Dollar, rate and inflation: how they did in November and what is expected for the last month of the year

November 27, 2024 – 00:00

There are analysts who predict that the BCRA could lower the reference rate to adapt to the disinflation process.

While parallel dollars –MEP, CCL and blue- are heading to close the month with heavy losses, the measurements of the inflation place November at a level similar to that of Octoberbelow 3%. Prior to this context The Central Bank ordered a new reduction in its monetary policy rate, placing it at 35% TNA, which implies 2.9% monthly.

So, in November the rate and inflation are close to reaching convergence, while The official dollar continues with the “crawling peg” at a rate of 2%not so far from the other indicators. Financial dollars, for their part, continue to compress the gap that is already below 10% with the wholesaler in the case of CCL; close to 7% for the MEP, and at the level of 12% for the blue.

Looking ahead to what may happen until the end of the year, Andrés Reschini, of F2 Financial Solutions analyzed before Scope What can be expected from the behavior of these variables and if the three will achieve the convergence intended in the original plan of the Minister of Economy, Luis Caputo.
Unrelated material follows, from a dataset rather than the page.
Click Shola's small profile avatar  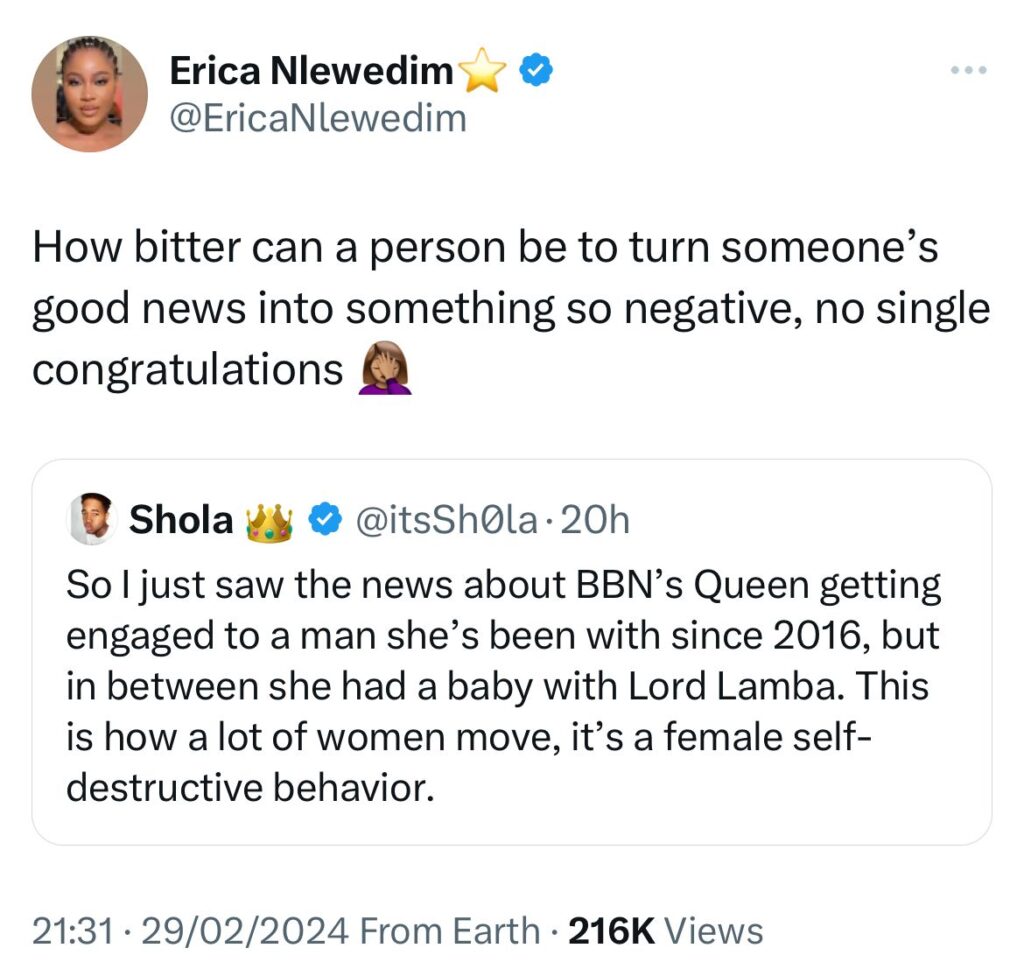[91, 520]
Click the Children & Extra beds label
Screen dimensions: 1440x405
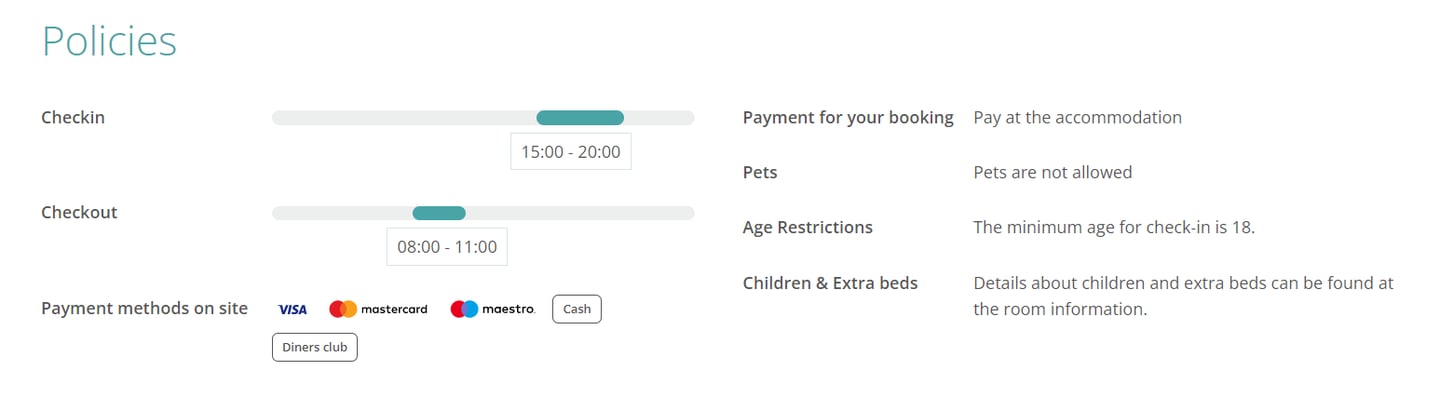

“If they are going to achieve it, I don’t know. The truth is that the Government continues to take measures, such as flexibility for imports aimed at slowing the rise in prices. “At the end of the year we may have inflation and crawl aligned (or very close) but the market continues to see a positive rate.”he expressed.

In turn, Joel Lupieri, of Epyca Consultores, told this medium that “there is a downward expectation in inflation, so it is expected that next month inflation returns to a number similar to the previous one or perhaps a little lower“.

“With respect to the convergence between the dollar, the rate and inflation, the rate today is a little higher than it should be, so It is also expected that there will be a cut in reference rates. And with respect to the dollar, obviously having a somewhat restrictive exchange rate scheme and with the stocks still functioning, “They are going to converge to the official value that the Government had in its head when it started this program”hill.

COUNTRY Tax: another measure aimed at deepening the direction

The Government ordered that Imports will no longer pay the 95% payment on account of the COUNTRY Tax. “This means an effective reduction for imports before the tax expires (December 22 inclusive) accelerating to December the disinflationary impact derived from the downward adjustment in the price of imported goods and services“, they explained from Delphos.

At the same time, they also announced that This measure could imply a lower demand for the MEP/CCL dollar since it would alter the “arbitration” between access to the official exchange market and financial dollars, “resulting in additional downward pressure for the exchange gap in the medium term.” In this regard, they highlighted that the “blend” dollar allows up to 20% of exports to the CCL/MEP to be settled, which kept the supply of dollars in the financial market “high.”